Reading: Luke 16: 19-31

Verse 29: “They have Moses and the prophets; let them listen to them”.

In our passage today Lazarus is a person in need. He is a person in need of food and medical care. These are his immediate physical needs. If we are willing to go to certain places and to engage certain folks, we can find people like Lazarus – people with basic needs. Food, shelter, clothing, medical care – people in our land of plenty lack many of these basics. The rich man lived in luxury. In ths life, he never once thought about Lazarus and his needs.

Lazarus also had emotional needs. To be ignored, to be passed by every day, creates a sense of isolation. To know others are avoiding you, averting their eyes to not even make eye contact, negatively impacts one’s self-image. It is hurtful and harmful to have one’s need for companionship, compassion, and conversation to go unmet. Lazarus was a man in need of relationship. We all need to belong.

For many years I was like the rich man. I tried to avoid and ignore those struggling with poverty and homelessness. I’d move to try and walk on the other side of the street. I’d look the other way if I couldn’t avoid the person. I allowed a gap to exist between myself and those who were not like me. In terms of sharing my faith, I thought, “They have Moses and the prophets; let them listen to them”. They can read the Bible. They can come to church if they want to know about Jesus. How wrong I was.

Then one day I met Dee and Joel. Soon I met Pat and Rob and Georgia and… I got to know a few who were like Lazarus – people who were like me in so many ways. They all had a story to tell. They all had moms and dads and many had children.
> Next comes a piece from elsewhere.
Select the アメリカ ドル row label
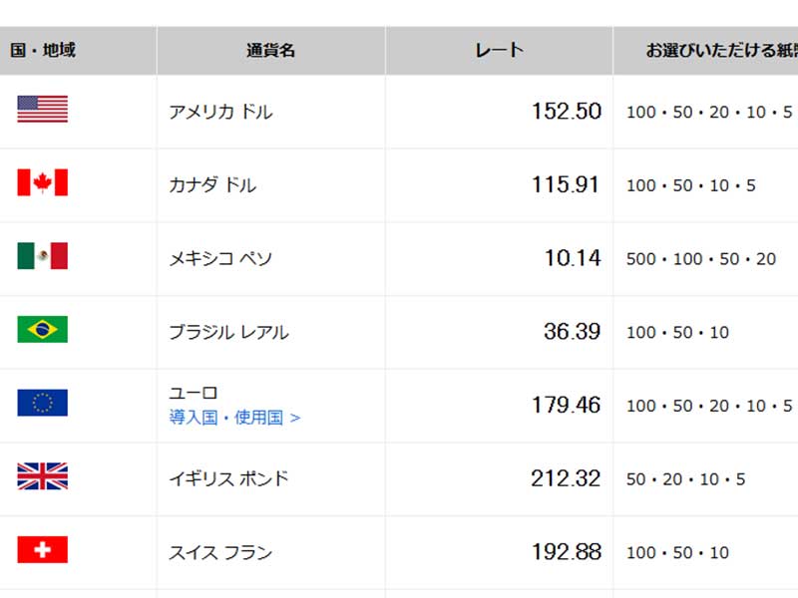 tap(221, 112)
We had so much in common. Most of all, I learned that they too were each a beloved child of God. We became friends. It was from this place that not only physical and emotional needs could be addressed, but spiritual needs as well. Once we were friends, Moses and the prophets and Jesus could become part of the conversation.

Those living without Jesus don’t have to end up like the rich man. They can, but they don’t have to. May we each be willing to step across those barriers, real and imagined, to engage our fellow children of God, sharing our hope and Jesus’ love with them.

Prayer: God, thank you for continuing to work on me. Thank you for opening my eyes and my heart to those is need. Continue to lead and guide me to be Jesus’ hands and feet, to speak your word, to meet needs as I can, to be a light shining in the world. Amen.